La entrelínea política
Sin embargo, la lectura política del reclamo que cobró estado público no tardó en llegar. Ocurrió con la carta ahora, pero había ocurrido antes con la Amoris laetitia.
Entre los teólogos más conservadores, se sostiene la idea de que las enseñanzas modernizadas del Papa sobre las familias y los divorciados católicos son en parte "sacrílegas" y "pueden justificadamente ser consideradas heréticas",como señala Steve Skojec, cofundador y director de la publicación católica One Peter Five.
Lo ven como un movimiento del Papa tendiente a relajar las normas morales que debilitará los fundamentos de la Iglesia.
Otros, en tanto, consideran que la polémica Amoris laetitia no tiene peso suficiente, ni mucho menos lo tiene la carta filtrada a los obispos porteños, como para alimentar una revuelta entre cardenales.
Y apuntan que ambas deben ser leídas en línea con la tradición católica preexistente.
Lo cierto es que la carta no es la primera interpelación al líder del catolicismo: en julio, 45 teólogos y eclesiásticos firmaron otra misiva, dirigida al Colegio Cardenalicio, en el que pedían clarificaciones a Francisco.
Y las cuestiones relacionadas con el divorcio -así como con la homosexualidad, la educación sexual, la inequidad económica, la responsabilidad frente al cambio climático y otros temas ríspidos para la jerarquía católica- están destinadas a dejar al desnudo la línea de fractura entre el Papa y los sectores más conservadores bajo su tutela.
"El Papa no ha cambiado la doctrina, sino que ha abierto puertas para una mayor conexión con los católicos en asuntos como el divorcio y para la consideración de casos particulares", apunta la periodista Caroline Wyatt, por muchos años encargada de temas religiosos en la BBC.

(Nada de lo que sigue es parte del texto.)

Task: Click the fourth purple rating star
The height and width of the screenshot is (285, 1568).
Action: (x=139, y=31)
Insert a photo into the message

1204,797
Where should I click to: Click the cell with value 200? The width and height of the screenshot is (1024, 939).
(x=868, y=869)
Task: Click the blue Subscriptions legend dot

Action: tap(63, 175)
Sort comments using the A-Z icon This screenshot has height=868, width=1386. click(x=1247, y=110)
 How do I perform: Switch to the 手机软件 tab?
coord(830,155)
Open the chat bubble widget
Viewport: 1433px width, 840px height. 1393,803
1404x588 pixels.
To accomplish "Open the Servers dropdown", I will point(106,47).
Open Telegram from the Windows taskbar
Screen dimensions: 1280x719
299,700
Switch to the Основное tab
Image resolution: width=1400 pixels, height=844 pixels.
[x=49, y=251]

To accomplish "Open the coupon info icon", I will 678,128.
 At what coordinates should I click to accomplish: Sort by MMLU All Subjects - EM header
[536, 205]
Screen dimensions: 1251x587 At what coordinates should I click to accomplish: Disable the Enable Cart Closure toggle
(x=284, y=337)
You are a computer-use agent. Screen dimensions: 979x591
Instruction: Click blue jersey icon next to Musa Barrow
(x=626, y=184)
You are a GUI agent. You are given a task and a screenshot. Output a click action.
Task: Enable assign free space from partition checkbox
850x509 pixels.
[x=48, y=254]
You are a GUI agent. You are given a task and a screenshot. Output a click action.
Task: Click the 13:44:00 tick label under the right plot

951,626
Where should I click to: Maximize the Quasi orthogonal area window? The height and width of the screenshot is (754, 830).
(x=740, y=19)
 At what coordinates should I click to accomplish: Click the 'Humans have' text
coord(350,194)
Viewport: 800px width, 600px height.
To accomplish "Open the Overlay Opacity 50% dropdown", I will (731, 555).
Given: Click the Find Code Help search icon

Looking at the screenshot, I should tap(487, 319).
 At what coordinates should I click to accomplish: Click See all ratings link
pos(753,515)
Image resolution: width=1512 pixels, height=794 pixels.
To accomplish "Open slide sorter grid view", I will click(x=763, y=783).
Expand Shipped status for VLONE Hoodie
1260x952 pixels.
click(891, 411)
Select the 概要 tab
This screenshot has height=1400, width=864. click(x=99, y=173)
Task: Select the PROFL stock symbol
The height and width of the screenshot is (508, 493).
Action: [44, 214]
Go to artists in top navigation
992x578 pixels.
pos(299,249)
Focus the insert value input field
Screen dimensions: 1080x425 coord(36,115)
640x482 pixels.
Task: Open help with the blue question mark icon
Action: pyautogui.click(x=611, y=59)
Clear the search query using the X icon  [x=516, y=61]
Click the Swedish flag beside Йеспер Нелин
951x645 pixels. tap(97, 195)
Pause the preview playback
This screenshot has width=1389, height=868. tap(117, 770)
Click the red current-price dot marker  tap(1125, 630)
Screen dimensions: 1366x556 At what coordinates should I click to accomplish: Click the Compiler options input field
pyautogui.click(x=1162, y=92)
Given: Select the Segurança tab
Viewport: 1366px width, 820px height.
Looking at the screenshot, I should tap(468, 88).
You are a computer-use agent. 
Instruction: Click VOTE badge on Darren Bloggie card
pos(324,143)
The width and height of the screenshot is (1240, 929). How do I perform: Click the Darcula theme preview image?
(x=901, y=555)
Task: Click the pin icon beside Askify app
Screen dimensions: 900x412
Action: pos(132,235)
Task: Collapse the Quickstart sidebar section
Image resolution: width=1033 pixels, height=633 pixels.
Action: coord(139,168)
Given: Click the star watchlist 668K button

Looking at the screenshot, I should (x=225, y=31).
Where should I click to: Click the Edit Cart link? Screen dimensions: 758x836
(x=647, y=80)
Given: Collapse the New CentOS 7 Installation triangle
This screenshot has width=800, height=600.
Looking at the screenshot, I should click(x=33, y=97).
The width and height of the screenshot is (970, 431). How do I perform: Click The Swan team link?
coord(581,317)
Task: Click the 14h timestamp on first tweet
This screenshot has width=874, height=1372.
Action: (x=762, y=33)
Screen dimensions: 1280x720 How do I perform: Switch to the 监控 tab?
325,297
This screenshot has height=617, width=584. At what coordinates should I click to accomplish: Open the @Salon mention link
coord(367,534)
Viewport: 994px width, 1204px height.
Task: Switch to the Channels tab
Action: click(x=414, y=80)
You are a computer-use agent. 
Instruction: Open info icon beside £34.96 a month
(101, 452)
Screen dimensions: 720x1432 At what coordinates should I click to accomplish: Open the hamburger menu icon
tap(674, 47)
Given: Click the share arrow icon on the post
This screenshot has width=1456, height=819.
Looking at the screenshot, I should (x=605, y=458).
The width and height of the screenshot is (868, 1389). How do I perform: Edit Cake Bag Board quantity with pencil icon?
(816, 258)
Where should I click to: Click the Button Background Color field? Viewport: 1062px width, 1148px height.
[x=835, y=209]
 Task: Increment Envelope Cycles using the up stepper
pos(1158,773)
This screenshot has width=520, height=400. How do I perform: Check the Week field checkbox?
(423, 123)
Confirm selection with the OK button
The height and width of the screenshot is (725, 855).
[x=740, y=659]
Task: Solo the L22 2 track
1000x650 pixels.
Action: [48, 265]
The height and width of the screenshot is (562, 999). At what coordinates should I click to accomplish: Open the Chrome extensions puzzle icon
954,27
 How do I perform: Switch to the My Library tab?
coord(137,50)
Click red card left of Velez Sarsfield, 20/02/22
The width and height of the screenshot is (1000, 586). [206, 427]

"Pero los tradicionalistas dirán que el Papa abre un camino al caos futuro, al introducir la idea de que eso de 'una misma talla sirve para todos' dentro de la Iglesia podría no ser la manera de avanzar".
En el otro extremo, apunta Wyatt, siempre estarán los liberales, también descontentos pero en este caso porque no se ha hecho suficiente en el postergado proceso de modernización del catolicismo: esperan "algo que el Papa nunca será capaz de entregar".